- _WHAT YOU SHOULD DO_
Your answer is a number only: how many lines in the data below contain "computer"?

- _MATERIAL TO PROCESS_

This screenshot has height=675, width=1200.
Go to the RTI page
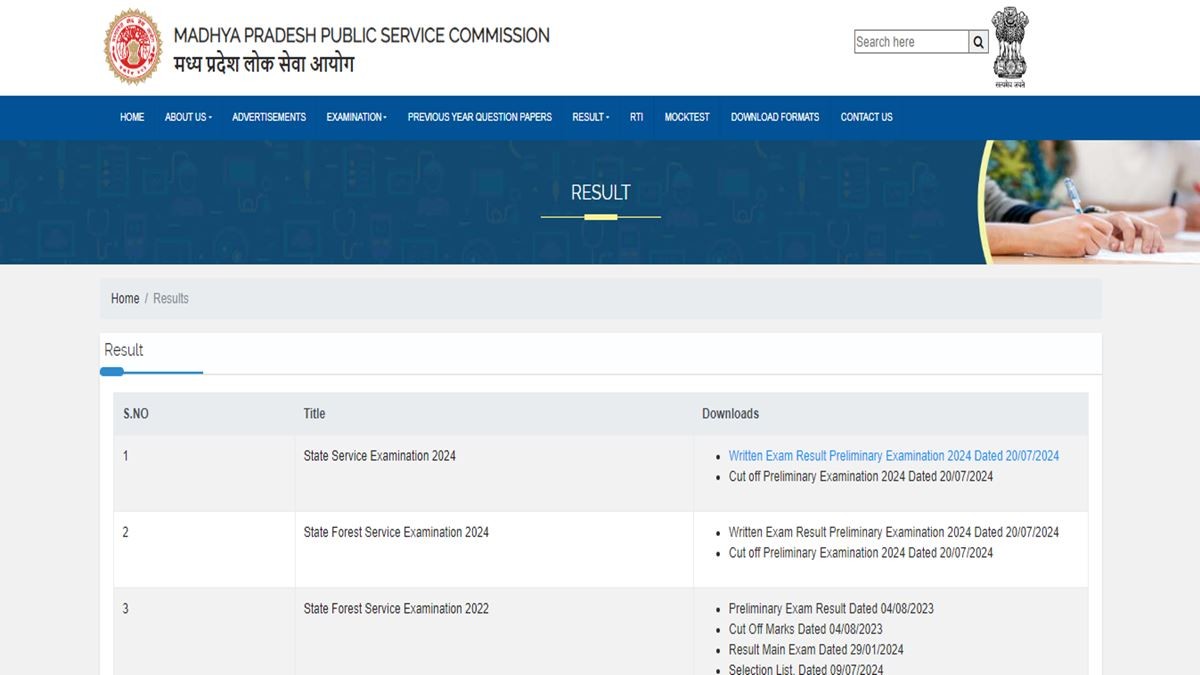[x=636, y=117]
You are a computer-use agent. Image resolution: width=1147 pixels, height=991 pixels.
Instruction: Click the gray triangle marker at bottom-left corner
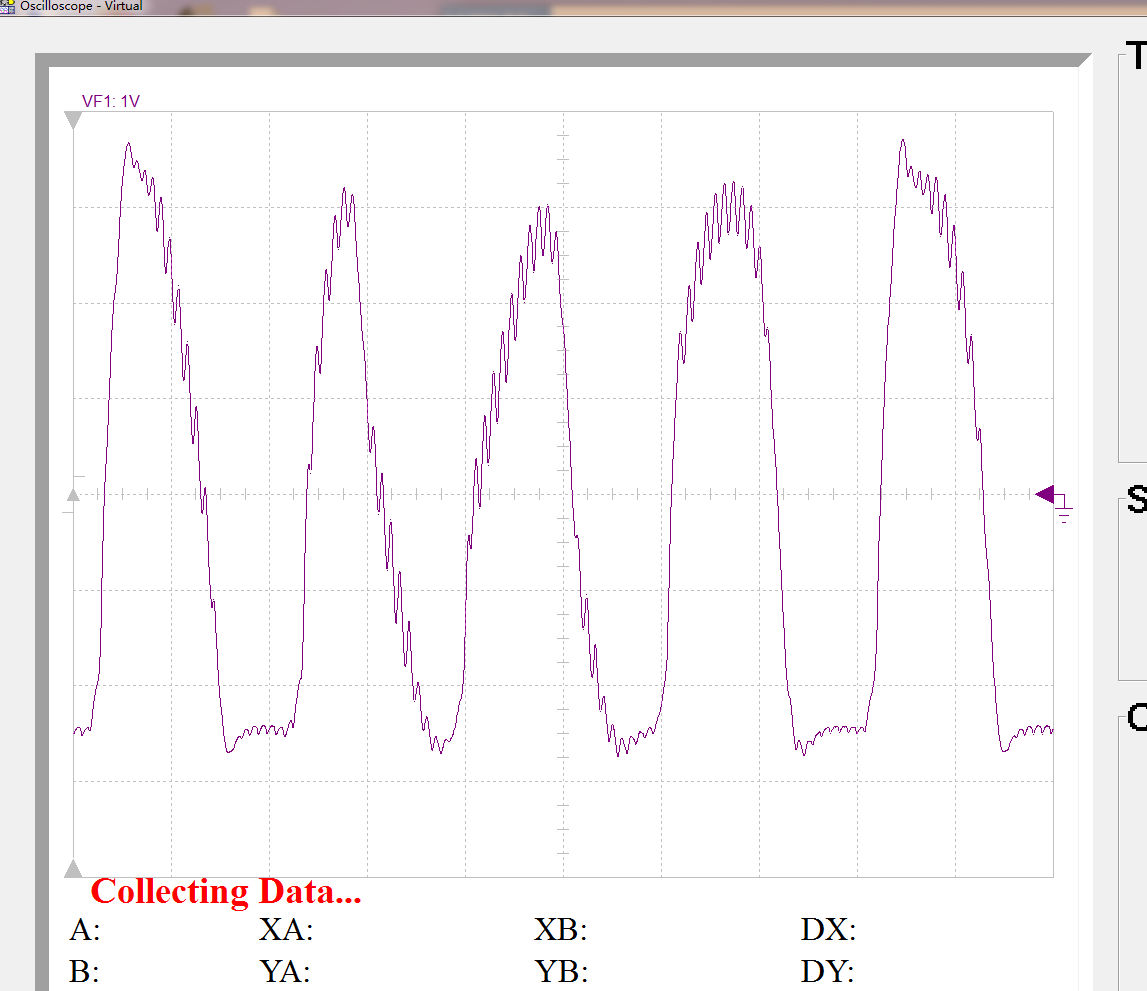(x=73, y=869)
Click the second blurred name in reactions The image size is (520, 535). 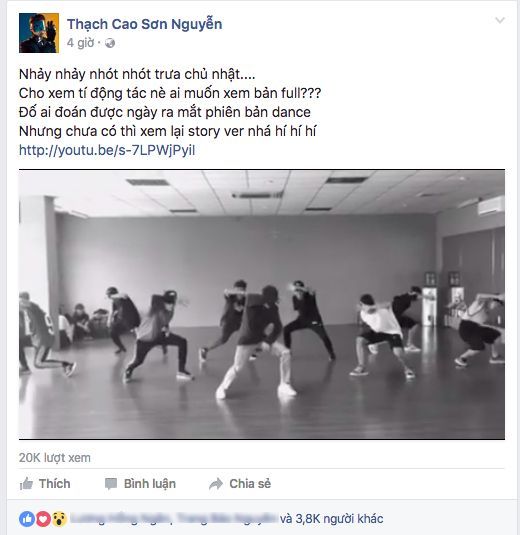(x=227, y=519)
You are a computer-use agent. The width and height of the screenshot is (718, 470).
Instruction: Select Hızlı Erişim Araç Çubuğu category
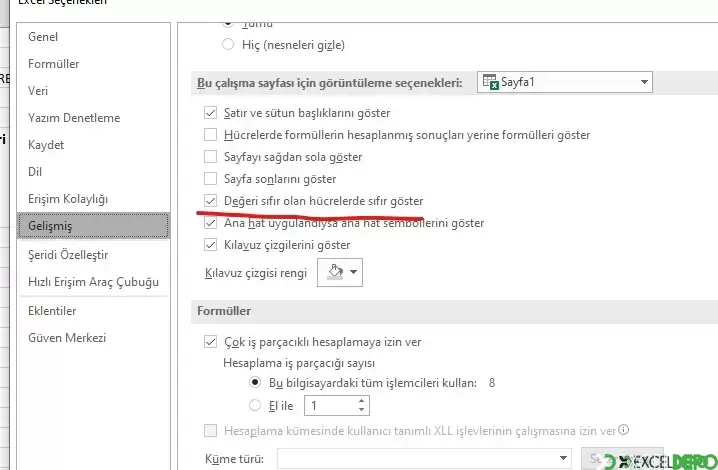(93, 282)
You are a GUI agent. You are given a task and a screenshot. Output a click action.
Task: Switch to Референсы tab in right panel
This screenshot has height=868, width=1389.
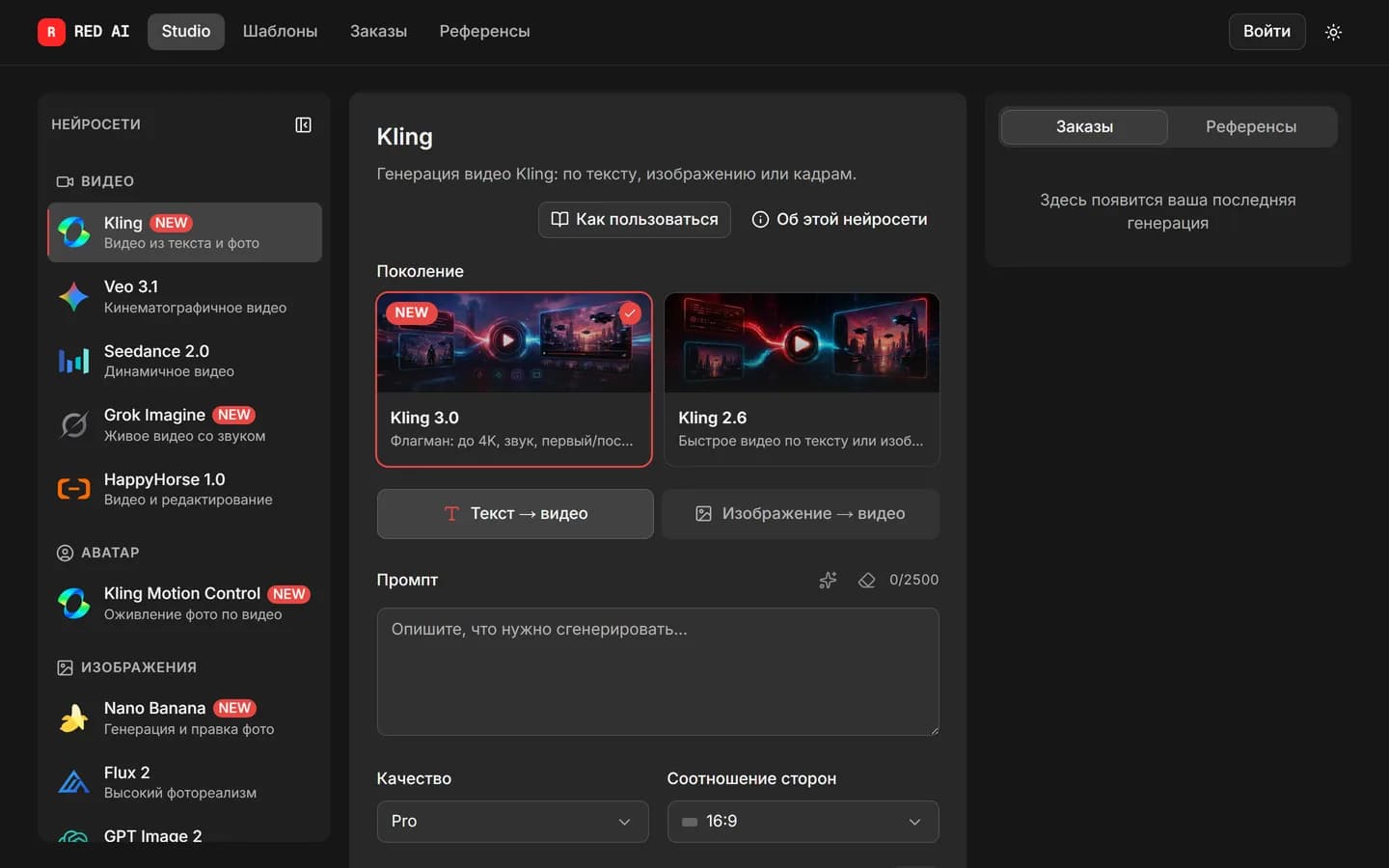[x=1251, y=126]
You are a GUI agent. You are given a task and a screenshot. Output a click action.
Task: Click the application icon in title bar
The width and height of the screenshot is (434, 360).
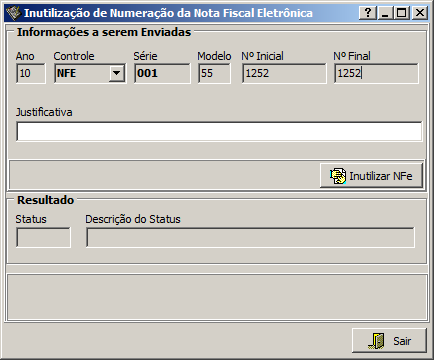point(13,13)
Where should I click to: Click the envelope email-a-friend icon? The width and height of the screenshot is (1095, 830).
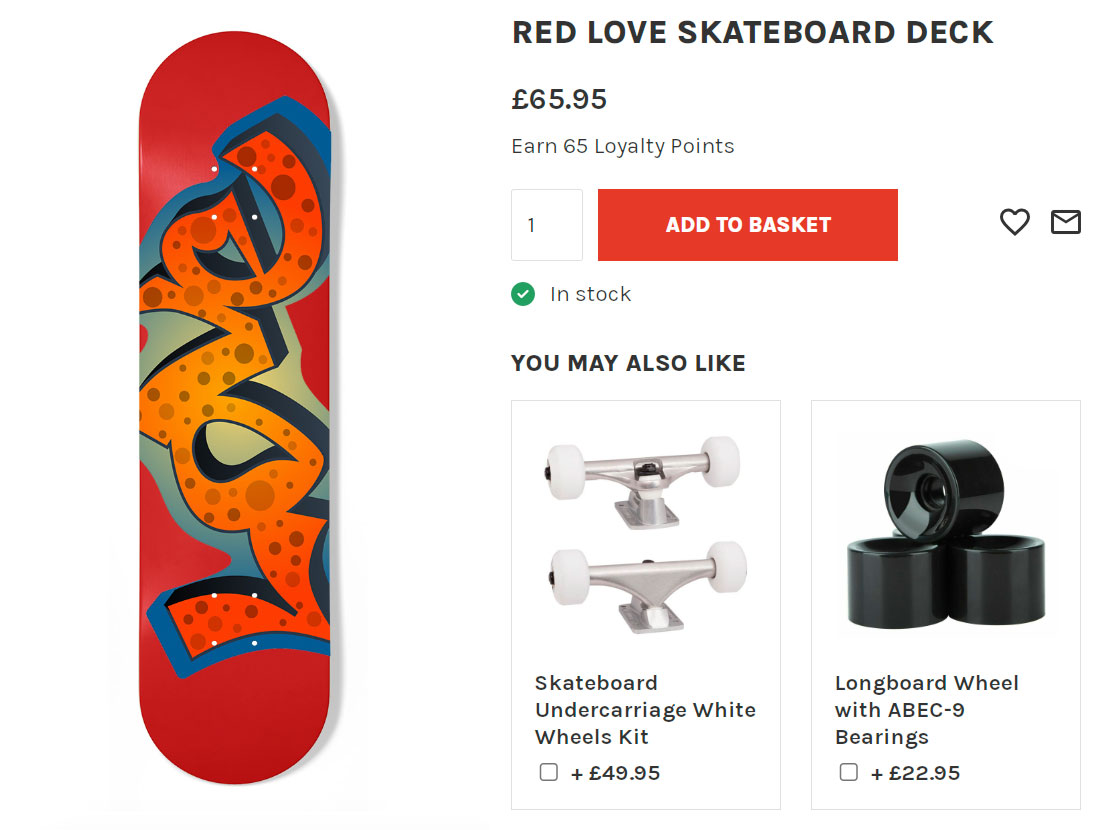point(1066,222)
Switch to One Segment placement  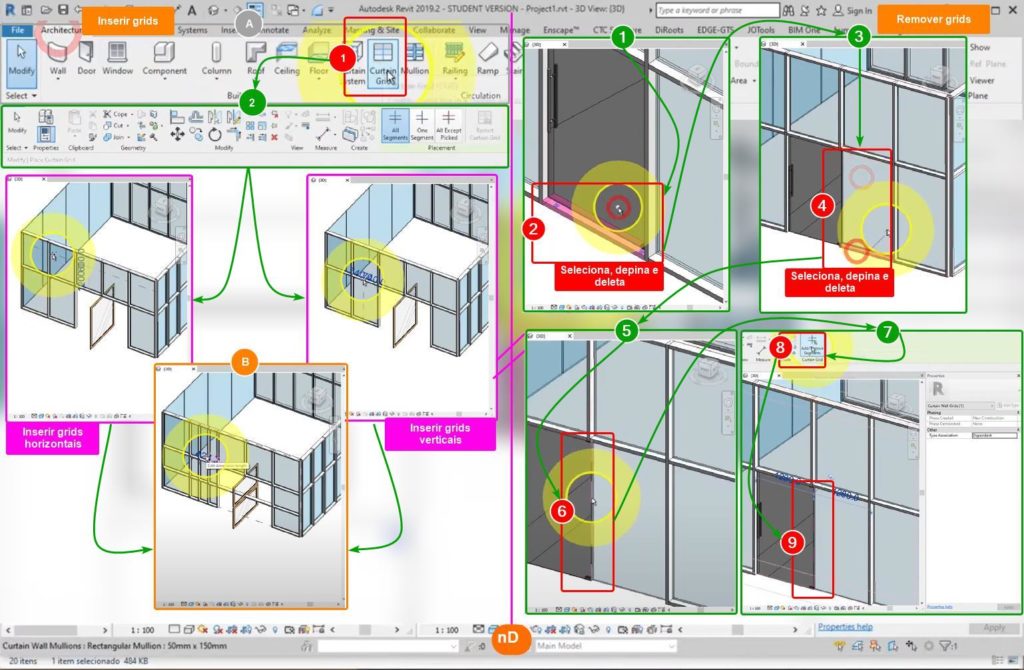[422, 126]
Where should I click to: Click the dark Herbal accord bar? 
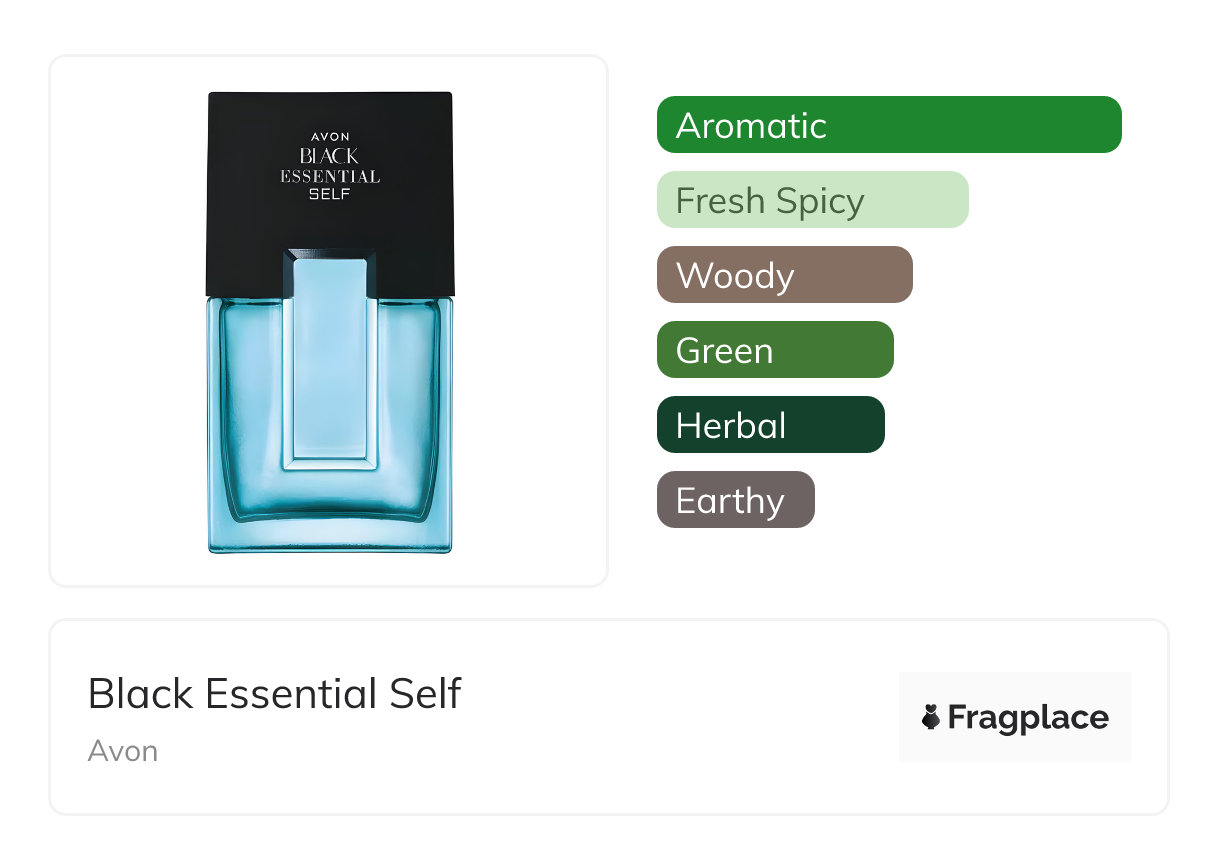click(770, 425)
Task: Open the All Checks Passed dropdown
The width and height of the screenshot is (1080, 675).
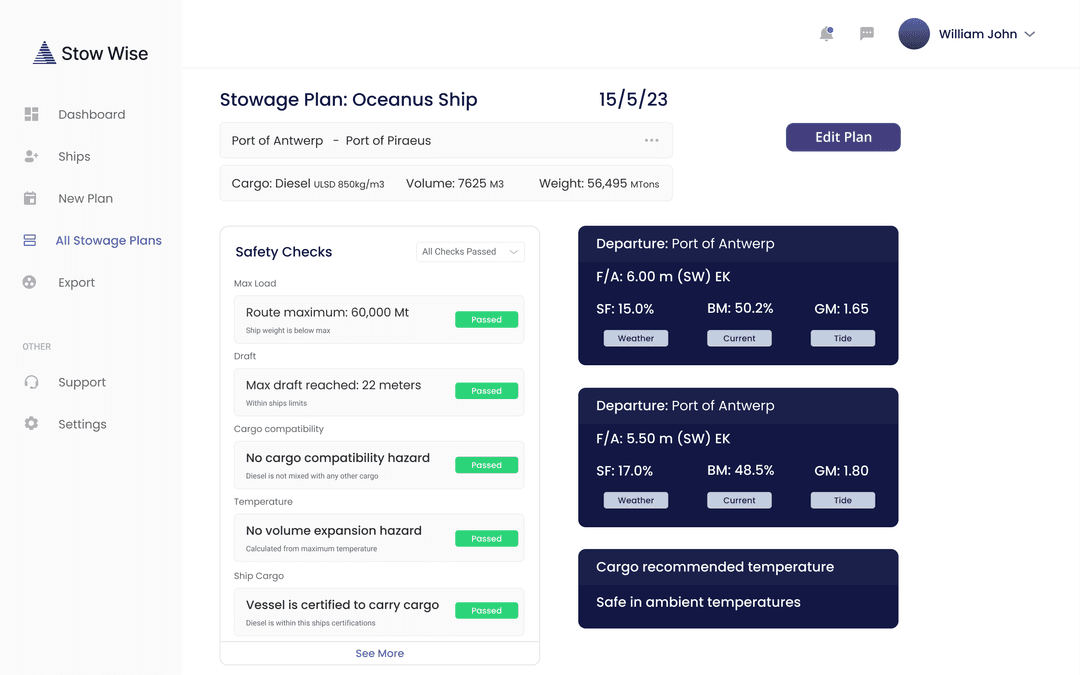Action: coord(470,251)
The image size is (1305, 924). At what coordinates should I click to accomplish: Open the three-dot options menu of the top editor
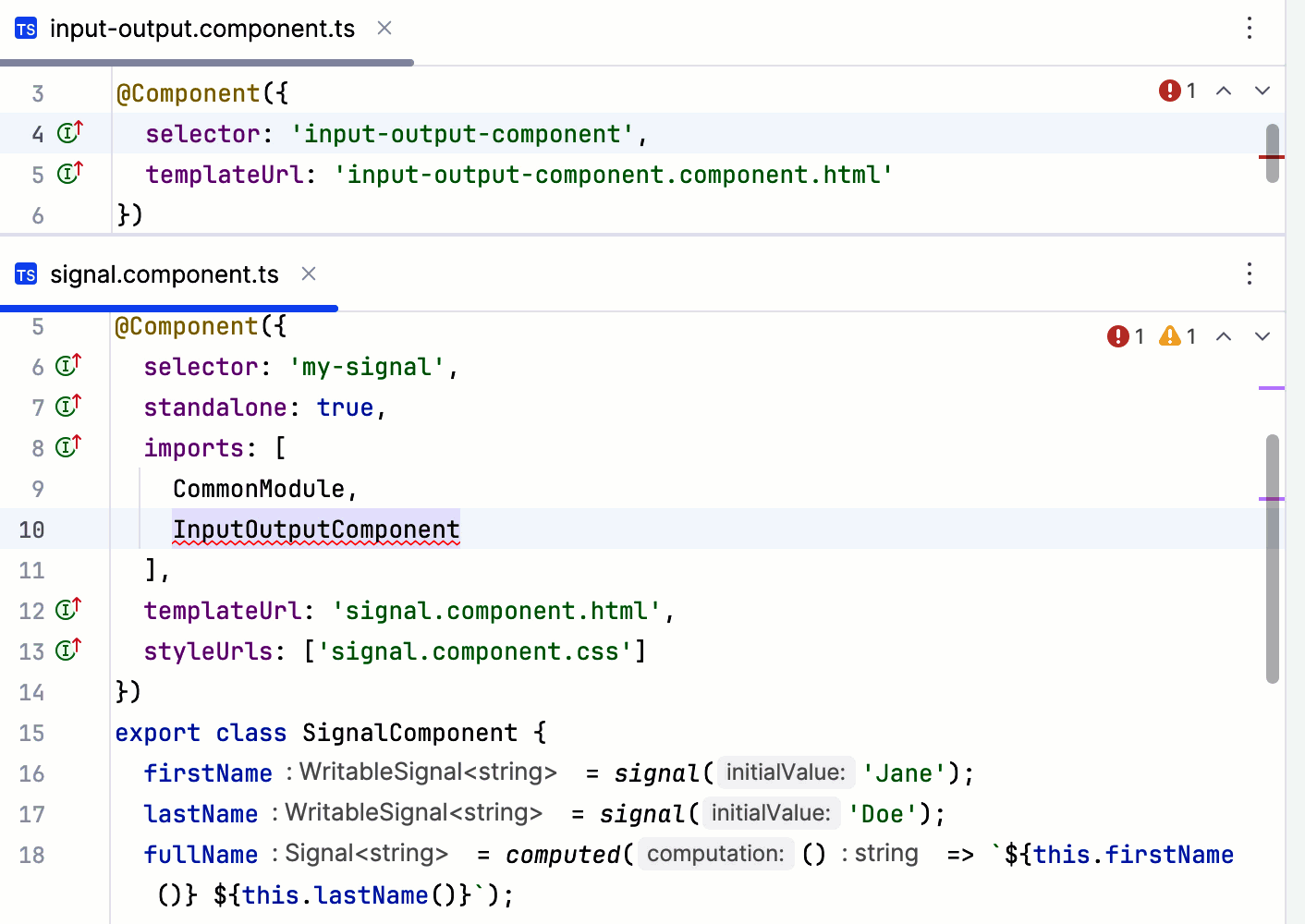(x=1250, y=29)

- _WRITTEN RESPONSE_
2